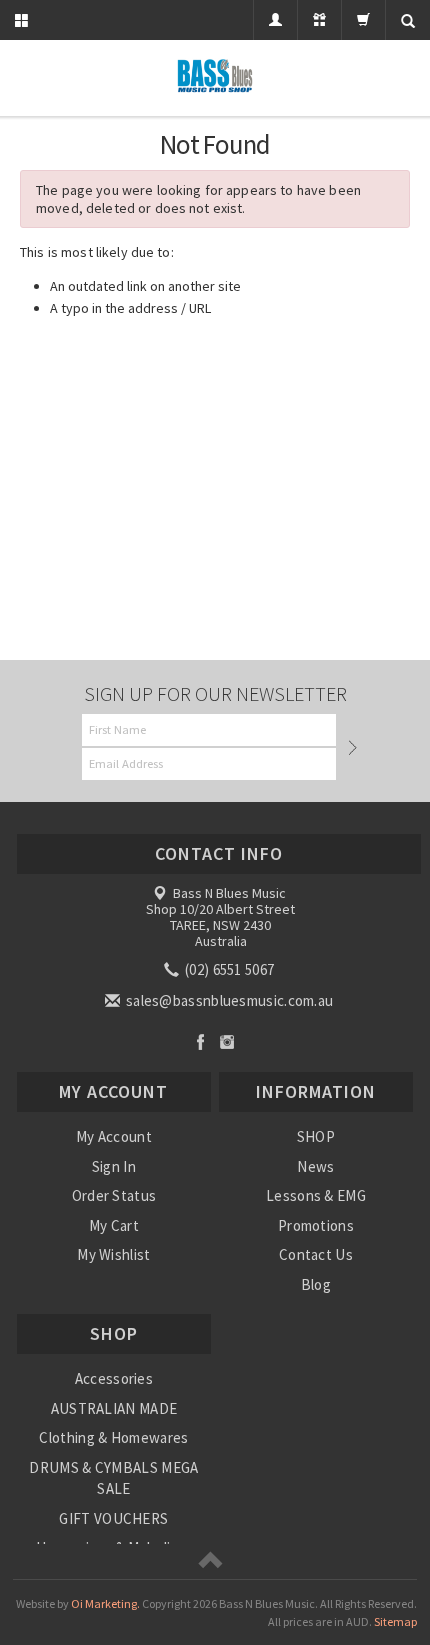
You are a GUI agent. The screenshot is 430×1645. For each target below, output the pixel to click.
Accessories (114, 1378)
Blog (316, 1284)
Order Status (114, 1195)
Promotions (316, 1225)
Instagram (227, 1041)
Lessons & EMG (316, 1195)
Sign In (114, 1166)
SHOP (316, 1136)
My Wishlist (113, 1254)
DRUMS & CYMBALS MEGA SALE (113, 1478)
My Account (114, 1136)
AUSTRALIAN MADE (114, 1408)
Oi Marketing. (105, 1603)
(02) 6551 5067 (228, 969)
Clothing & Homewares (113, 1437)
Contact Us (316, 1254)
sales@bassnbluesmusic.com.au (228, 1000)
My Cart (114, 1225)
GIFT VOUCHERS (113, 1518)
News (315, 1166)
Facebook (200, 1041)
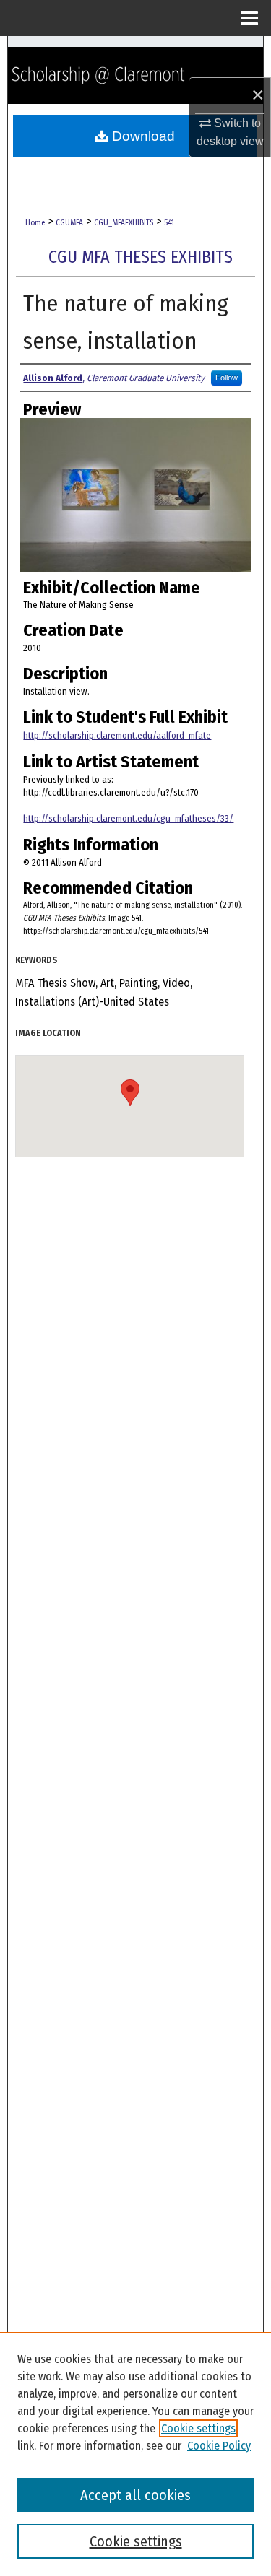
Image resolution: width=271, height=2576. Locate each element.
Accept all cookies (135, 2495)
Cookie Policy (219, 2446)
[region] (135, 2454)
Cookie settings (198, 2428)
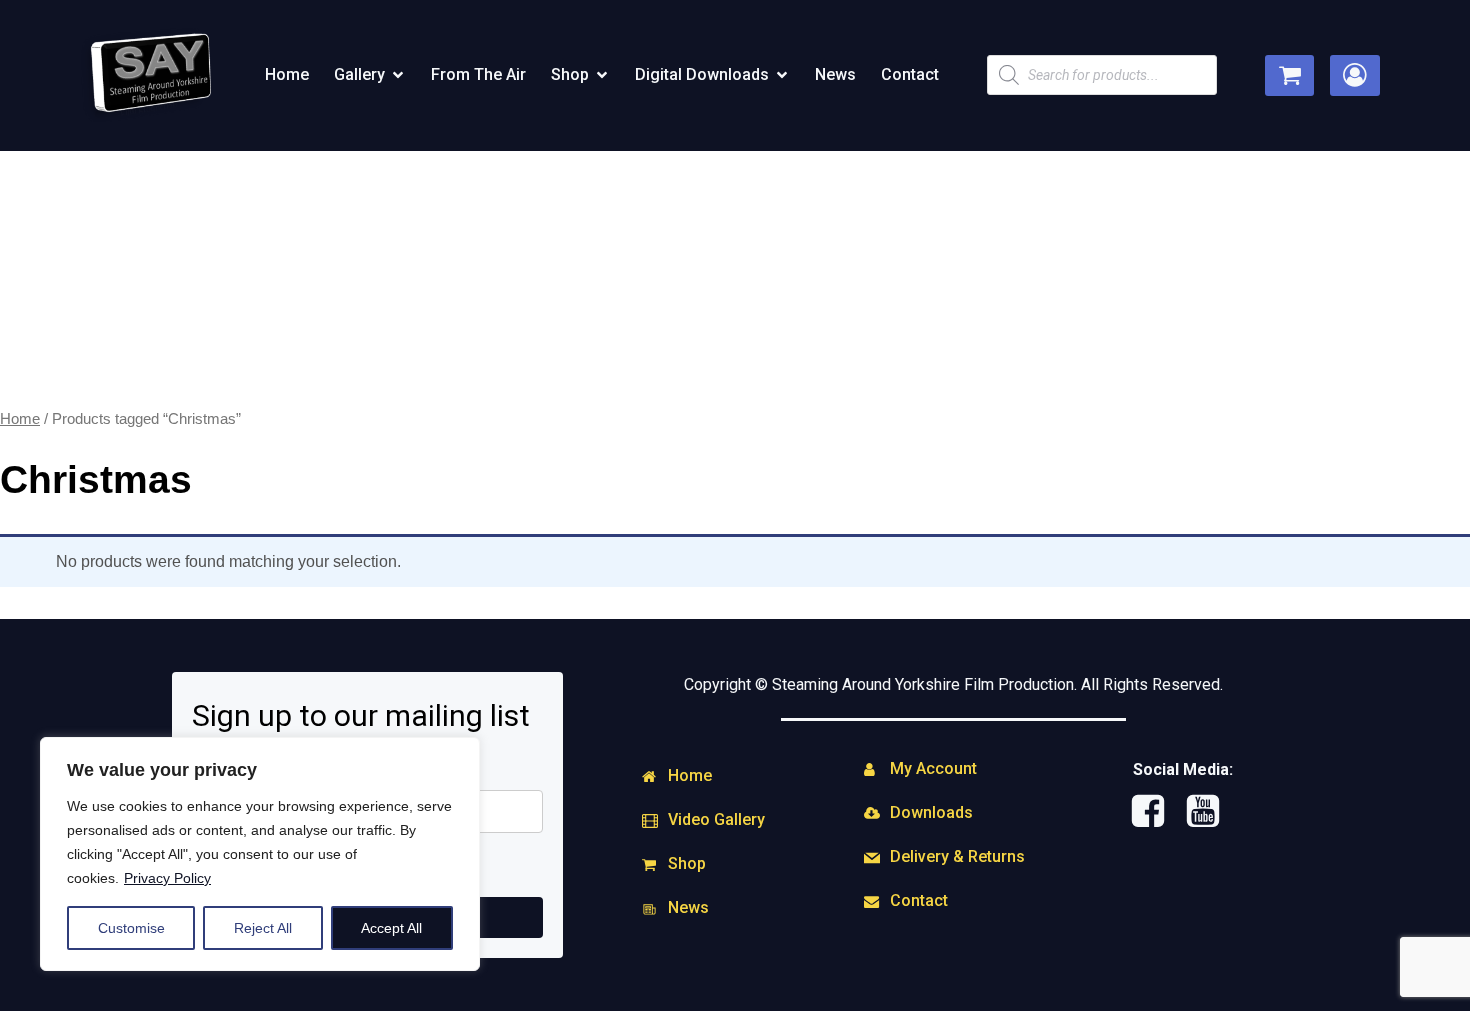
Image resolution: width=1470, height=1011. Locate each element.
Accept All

▶ _Aim of the task_: Read through the entries and copy each line in which "width" appears.

▶ _Answer for the task_:
Image resolution: width=271, height=2576. Locate each element.
Image resolution: width=1470, height=1011. Locate each element.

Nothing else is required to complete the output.